The Australian dollar rallied to a high of 0.7609 last night, but was pushed back by sellers and is now back trading at .7579 level.
“That’s not a huge move by any stretch of the imagination,” said Greg McKenna, chief market strategist at CFD and FX provider AxiTrader.
“But it (Aussie dollar) is still showing signs of being under pressure.”
However, McKenna said this afternoon’s statement from the Reserve Bank of Australia (RBA) may provide some support for the bulls if it again highlights the positive outlook for growth with little prospect of rate hikes.
“But Governor Lowe might just take the opportunity to subtly jawbone the Aussie dollar lower,” McKenna said.
In the meantime, he also noted that traders have been sanguine about a clear message from the US Federal Reserve’s indication of a March rate hike.
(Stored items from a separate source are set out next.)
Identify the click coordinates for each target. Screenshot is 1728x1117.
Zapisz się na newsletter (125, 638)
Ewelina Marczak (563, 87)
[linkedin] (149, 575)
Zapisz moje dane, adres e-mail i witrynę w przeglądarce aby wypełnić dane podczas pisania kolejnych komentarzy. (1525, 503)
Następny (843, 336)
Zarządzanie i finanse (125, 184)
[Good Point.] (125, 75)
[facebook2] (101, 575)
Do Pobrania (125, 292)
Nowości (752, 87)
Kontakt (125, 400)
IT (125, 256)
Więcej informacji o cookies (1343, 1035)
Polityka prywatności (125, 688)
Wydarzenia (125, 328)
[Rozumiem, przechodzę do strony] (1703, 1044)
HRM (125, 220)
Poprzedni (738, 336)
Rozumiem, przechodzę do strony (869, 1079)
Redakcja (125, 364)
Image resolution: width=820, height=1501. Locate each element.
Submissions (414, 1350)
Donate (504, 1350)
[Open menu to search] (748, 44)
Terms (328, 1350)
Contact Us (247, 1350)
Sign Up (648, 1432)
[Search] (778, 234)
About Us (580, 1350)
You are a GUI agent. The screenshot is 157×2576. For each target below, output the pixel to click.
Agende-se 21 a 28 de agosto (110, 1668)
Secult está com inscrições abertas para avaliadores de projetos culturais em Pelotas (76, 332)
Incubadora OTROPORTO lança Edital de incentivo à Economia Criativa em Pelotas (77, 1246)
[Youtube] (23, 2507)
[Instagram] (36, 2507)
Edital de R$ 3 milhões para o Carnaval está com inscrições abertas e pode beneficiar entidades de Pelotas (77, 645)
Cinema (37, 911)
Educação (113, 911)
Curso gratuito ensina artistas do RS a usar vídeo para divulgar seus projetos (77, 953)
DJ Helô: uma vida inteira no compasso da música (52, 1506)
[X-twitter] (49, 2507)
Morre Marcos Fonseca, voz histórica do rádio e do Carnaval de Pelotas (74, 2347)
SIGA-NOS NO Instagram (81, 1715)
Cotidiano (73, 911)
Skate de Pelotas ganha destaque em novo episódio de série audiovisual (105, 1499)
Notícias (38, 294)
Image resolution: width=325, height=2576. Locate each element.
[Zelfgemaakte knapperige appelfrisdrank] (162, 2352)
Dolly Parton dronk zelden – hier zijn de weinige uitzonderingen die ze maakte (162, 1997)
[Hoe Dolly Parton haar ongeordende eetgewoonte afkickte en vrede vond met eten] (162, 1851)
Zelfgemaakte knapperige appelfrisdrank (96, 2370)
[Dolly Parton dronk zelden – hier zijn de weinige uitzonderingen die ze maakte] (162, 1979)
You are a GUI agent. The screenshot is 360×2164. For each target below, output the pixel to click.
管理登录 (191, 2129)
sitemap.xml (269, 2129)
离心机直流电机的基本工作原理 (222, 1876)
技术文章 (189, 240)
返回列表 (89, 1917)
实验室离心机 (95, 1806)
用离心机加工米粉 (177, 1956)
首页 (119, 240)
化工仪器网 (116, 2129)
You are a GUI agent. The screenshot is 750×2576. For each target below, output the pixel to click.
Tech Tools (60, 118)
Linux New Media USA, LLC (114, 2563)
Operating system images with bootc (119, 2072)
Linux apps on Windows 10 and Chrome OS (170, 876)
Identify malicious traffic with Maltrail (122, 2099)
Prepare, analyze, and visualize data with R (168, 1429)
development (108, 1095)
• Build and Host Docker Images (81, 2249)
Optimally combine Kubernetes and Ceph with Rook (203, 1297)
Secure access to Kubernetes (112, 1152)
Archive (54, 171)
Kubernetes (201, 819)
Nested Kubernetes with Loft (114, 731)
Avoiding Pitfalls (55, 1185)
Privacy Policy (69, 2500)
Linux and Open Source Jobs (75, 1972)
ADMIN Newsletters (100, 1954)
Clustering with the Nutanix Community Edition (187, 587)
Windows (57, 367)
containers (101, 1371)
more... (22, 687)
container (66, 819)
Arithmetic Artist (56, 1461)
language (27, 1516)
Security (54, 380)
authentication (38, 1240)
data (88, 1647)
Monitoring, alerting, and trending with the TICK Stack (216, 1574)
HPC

He also pointed out that reluctance of traders and investors to add to their US dollar longs in this environment has helped the Australian dollar find some support again overnight.
But there are subtle signs that the key drivers of the Aussie rally – commodity prices, investor risk appetite, stable interest rate differentials – have turned negative for the Aussie in the past week or so.
This turn has coincided with a market which went as long as it has been since the Aussie’s failed attempt above 78 cents last April, McKenna noted.
“That means there is potentially plenty of supply overhead on any rally in the Aussie,”
“That’s doubly the case because the turn in the Aussie and its drivers accords with many investors forecasts of the outlook for the Aussie dollar,” McKenna said.
On the RBA statement this afternoon, McKenna said: “If, as Governor Lowe told a parliamentary committee two Fridays ago that rate cuts are off the table because of the potential impact on housing prices, then a lower Aussie dollar is the best way to add stimulus to the economy.”
He added, “How Governor Lowe can engineer such a move in his statement today, when he’s likely to reinforce the strength of the domestic economic outlook, is difficult to guess. Unless of course he highlights that the RBA expects commodity prices are going to pull back from recent highs.”